In referring to a party that "induces infringement," 35 U.S.C.S. § 271(b) may require merely that the inducer lead another to engage in conduct that happens to amount to infringement, i.e., the making, using, offering to sell, selling, or importing of a patented invention. 35 U.S.C.S. § 271(a). On the other hand, the reference to a party that "induces infringement" may also be read to mean that the inducer must persuade another to engage in conduct that the inducer knows is infringement. Both readings are possible.
A patent holder (respondent) settled a suit with a competitor. It then sued the competitor’s manufactures and designers, claiming that the petitioners induced the competitor to infringe on the patent. The trial court held for the patent holder. The Supreme Court of the United States granted certiorari.
According to the language of the text, did the manufacturers induce the competitor to infringe on the patent?
Yes. The Court affirmed the lower courts’ rulings.
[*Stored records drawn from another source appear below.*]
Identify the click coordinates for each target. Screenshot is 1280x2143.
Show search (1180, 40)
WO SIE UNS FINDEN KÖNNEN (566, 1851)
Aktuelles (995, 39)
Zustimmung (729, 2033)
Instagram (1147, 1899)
The Court held that the language of the statute, specifically the term “actively,” meant that the actor must take affirmative steps to bring about the desired result. It built its decision on previous interpretation of a different subsection of the statute, which required knowledge of the existence of infringement. Since the two subsections had a common origin, it would be inconsistent to hold that knowledge/notice was required of one and not the other. Thus, inducement required knowledge that the induced acts constituted patent infringement. Here, there was sufficient evidence to support knowledge under the doctrine of willful blindness. The petitioners (manufacturers) were aware that their customers were selling infringed products in the market. Thus, the court affirmed.